Table 1 Status of DGCr1 and DGCr2 clones

From: A Drosophilafull-length cDNA resource

  DGCr1 DGCr2 Total
Clones in each release 5,849 5,061 10,910
Clones stopped while in progress* 148 739 887
   Incorrect clone 0 40 40
   Co-ligated inserts 13 493 506
   No poly(A) 9 97 106
   Transposable element (TE) 11 71 82
   Incomplete coding sequence 115 38 153
Candidate clones to be sequenced 5,701 4,322 10,023
Submitted to GenBank 5,291 3,479 8,770
Clones in progress 410 843 1,253
  1. *Quality-control analysis was carried out on clones during the sequencing process. Initial quality-control analysis was carried out for DGCr1 clones before full-length sequencing and for DGCr2 clones during the initial shotgun phase. This difference accounts for the different frequencies of error types observed in the DGCr1 and DGCr2. For example, the DGCr1 3' ESTs were generated before adding the clones to the sequencing pipeline allowing us to eliminate co-ligated clones and clones without poly(A) tails.
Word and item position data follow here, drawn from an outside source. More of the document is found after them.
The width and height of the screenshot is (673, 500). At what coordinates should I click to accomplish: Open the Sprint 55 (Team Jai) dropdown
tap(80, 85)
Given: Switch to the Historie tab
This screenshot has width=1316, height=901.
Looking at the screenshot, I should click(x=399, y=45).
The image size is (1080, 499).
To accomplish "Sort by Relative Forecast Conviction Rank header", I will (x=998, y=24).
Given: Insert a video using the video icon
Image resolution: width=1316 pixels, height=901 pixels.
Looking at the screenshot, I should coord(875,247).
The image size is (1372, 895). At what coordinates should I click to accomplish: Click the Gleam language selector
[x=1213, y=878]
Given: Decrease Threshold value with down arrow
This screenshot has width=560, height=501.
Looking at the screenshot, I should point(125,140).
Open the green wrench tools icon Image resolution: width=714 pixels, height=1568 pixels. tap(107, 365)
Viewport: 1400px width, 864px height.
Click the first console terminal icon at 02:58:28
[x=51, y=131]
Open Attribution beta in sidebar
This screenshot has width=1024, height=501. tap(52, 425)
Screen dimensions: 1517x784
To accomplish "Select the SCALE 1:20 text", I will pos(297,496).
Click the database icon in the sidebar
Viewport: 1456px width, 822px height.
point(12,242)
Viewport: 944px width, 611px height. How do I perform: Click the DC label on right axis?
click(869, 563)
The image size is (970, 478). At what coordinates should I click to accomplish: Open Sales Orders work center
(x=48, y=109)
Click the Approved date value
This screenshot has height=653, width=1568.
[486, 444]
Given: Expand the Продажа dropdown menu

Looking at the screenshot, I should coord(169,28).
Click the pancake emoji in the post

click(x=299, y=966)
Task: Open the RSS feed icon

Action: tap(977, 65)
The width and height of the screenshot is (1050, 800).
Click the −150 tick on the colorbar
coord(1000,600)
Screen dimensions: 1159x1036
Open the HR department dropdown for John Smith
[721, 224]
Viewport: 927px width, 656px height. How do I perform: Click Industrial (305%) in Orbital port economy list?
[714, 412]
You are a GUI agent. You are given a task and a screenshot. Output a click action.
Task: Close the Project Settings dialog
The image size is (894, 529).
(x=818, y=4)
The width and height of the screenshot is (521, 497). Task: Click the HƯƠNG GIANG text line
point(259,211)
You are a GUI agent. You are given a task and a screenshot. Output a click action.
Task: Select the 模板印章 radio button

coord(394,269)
Conversely, the DGCr2 has fewer clones with incomplete coding sequences because the DGCr2 clones were selected by aligning ESTs to the annotated genomic sequence, providing a more reliable way of selecting clones with complete ORFs than the inter se clustering of ESTs used to select the DGCr1. Clones were removed from finishing if they: were the incorrect clone as revealed by their 5'-end sequence; consisted of two cDNA molecules ligated into the same plasmid vector, as indicated by their 5'- and 3'-end reads aligning more than 300 kb apart in the genome; did not contain a poly(A) tract at their 3' end; corresponded to a member of the transposable element data set [20]; or did not extend to the ATG start site of the corresponding predicted protein in the Release 2 CDS data set. Each clone submitted to GenBank has a contiguous sequence with a phrap estimated error rate of not more than one error per 50,000 bases. Additionally, each individual base has a phred [32,33] quality score of 25 or higher. An exception to these rules was made for 475 clones from the DCGr1 clone set that were submitted to GenBank before we increased our error rate standard from one in 10,000 to one in 50,000. These clones are undergoing additional sequencing to improve their quality to meet the higher standard.